“Schiavi urbani”. Quella dello schiavismo non è una realtà lontana che, trasmessa da un film storico o dai libri di scuola, saltuariamente bussa al nostro mondo incantato. Basta affacciarsi nelle metropolitane o nelle strade di una grande città per vedere con i propri occhi esseri umani ridotti alla schiavitù, uomini e donne costretti dai loro aguzzini a trascorrere le proprie giornate ad elemosinare.
Disabili svenduti. Persone già tradite dalla vita, perché nate con gravi disabilità. Persone doppiamente tradite perché vendute dai propri parenti per poco più di 40-50 euro, ad aguzzini senza scrupoli, pronti a strumentalizzare quell’handicap per impietosire i passanti e indurli a fare l’elemosina.
Come una bestia. È il caso di Cocana, la donna 31enne che si vede camminare gattoni nel video, colpita da un grave handicap alle gambe. Una menomazione che l’ha trasformata in una preziosa fonte di reddito, prima per la sua famiglia, che l’ha venduta per duemila euro, e poi per i suoi nuovi “padroni” che hanno speculato sulla sua invalidità.
La banda. È successo a Milano, dove la polizia locale, dopo un anno di indagini coordinate dal pm Antonio Sangermano, ha sgominato una banda composta da 12 rom romeni colpevoli di aver ridotto in condizioni di schiavitù 32 loro connazionali di età compresa tra i 20 e i 75 anni. I criminali sono sotto custodia cautelare per associazione a delinquere e riduzione in schiavitù aggravate dalla transnazionalità e dal fatto che le vittime sono disabili.
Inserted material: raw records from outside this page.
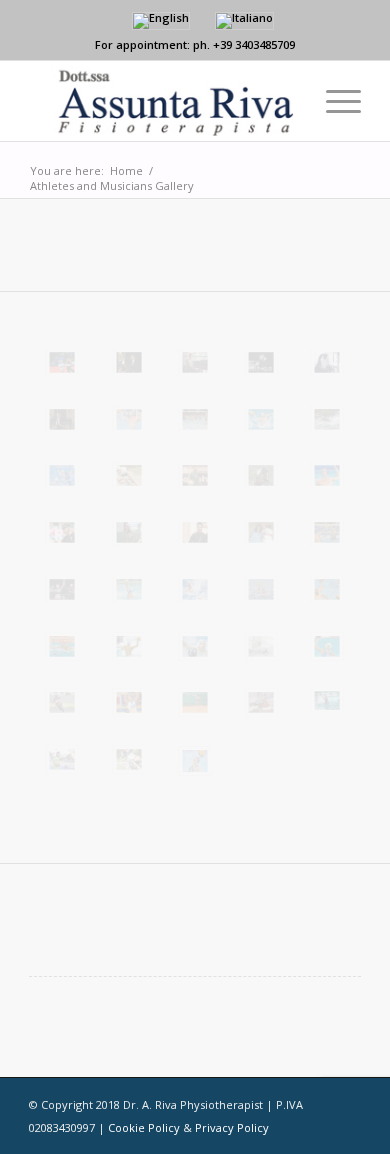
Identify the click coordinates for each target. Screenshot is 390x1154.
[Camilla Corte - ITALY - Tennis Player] (195, 702)
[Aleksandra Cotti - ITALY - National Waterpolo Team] (195, 761)
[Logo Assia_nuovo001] (161, 101)
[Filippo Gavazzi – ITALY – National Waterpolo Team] (129, 646)
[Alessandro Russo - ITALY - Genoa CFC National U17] (62, 532)
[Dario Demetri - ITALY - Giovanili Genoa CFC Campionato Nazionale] (129, 532)
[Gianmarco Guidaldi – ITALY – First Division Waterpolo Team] (195, 646)
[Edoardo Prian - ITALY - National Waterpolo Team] (195, 589)
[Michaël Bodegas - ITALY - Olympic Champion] (129, 589)
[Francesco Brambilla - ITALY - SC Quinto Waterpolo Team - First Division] (261, 419)
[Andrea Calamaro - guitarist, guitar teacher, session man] (261, 362)
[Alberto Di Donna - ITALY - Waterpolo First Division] (195, 419)
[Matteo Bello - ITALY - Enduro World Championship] (129, 759)
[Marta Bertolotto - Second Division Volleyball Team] (129, 702)
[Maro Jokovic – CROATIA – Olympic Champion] (327, 589)
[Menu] (333, 101)
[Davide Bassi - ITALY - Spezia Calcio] (195, 475)
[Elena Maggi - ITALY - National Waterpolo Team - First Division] (62, 475)
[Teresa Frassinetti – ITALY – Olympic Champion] (327, 646)
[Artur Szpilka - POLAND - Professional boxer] (261, 532)
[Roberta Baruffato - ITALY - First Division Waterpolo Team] (327, 700)
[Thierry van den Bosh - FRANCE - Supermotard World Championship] (62, 702)
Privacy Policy (232, 1127)
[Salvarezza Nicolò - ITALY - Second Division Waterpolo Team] (261, 589)
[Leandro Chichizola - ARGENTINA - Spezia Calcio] (62, 759)
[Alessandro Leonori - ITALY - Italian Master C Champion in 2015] (327, 419)
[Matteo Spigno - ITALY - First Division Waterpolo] (327, 475)
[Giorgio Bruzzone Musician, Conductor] (129, 362)
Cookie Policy (144, 1127)
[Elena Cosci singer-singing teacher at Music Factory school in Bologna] (327, 362)
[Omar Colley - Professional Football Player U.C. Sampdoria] (62, 362)
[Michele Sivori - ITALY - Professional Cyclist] (129, 475)
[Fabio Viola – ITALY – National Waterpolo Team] (62, 646)
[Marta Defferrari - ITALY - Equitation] (261, 475)
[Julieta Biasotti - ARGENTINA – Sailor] (261, 646)
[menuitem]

Le 32 vittime del racket dell’elemosina, invece, sono attualmente ospitate in un centro della Protezione civile.
Maltrattamenti. Le vittime, già gravemente menomate fisicamente, erano relegate nei luoghi più malsani di un campo nomadi sito nella periferia ovest di Milano. Picchiati, minacciati e ridotti alla fame, “gli schiavi dell’handicap” dormivano su materassi umidi e sfondati, in mezzo alla spazzatura e ai topi. Costretti a chiedere l’elemosina, anche sotto le intemperie, per 10/12 ore al giorno e con indosso pochi vestiti strappati, gli invalidi ricevevano come pasto qualche patata lessa e, se lavoravano bene, un ala di pollo, ma non tutti i giorni perché bisognava essere denutriti per fare pietà.
“O la borsa o la vita”. Controllati a vista dai loro padroni, i mendicanti dovevano sperare che la propria disabilità impietosisse i passanti in modo tale da poter racimolare una cifra minima giornaliera di 30 euro necessaria a soddisfare le tasche dei loro aguzzini. In caso contrario li aspettavano botte e sevizie.
Milioni di euro. Il capo dell’organizzazione criminale, il 40enne Ibram «Lahu» Saba, dirigeva da anni un traffico di vite umane che si muoveva dalla Romania verso l’Italia. Un business dello sfruttamento che permetteva alla “brutta cerchia” di guadagnare cifre da capogiro, dell’ammontare di qualche milione di euro l’anno e al capo clan di farsi costruire una «villa a Medgidia, vicino Costanza, molto grande» come ha dichiarato uno dei mendicanti che ha avuto il coraggio di denunciare i suoi aguzzini. Un vergognoso giro d’affari che si cela dietro al bambino malnutrito che tende la mano, al disabile mendicante, alla persona piegata dalla malattia e dalle sevizie. Un giro d’affari che viene alimentato ogni volta che ci si lascia prendere dalla compassione e si cede all’elemosina.
Sistema malato. Che fare, allora? Fingere di non guardare, abbassare lo sguardo e lasciare che quelle persone vengano seviziate perché colpevoli di non aver portato un “guadagno” sufficiente ai loro carcerieri? La soluzione, in realtà, è una sola: denunciare, segnalare e pretendere che si intervenga, com’è accaduto in questa occasione, per cambiare un sistema malato, in cui troppo spesso si assiste, sonnolenti, al vergognoso show dello schiavismo.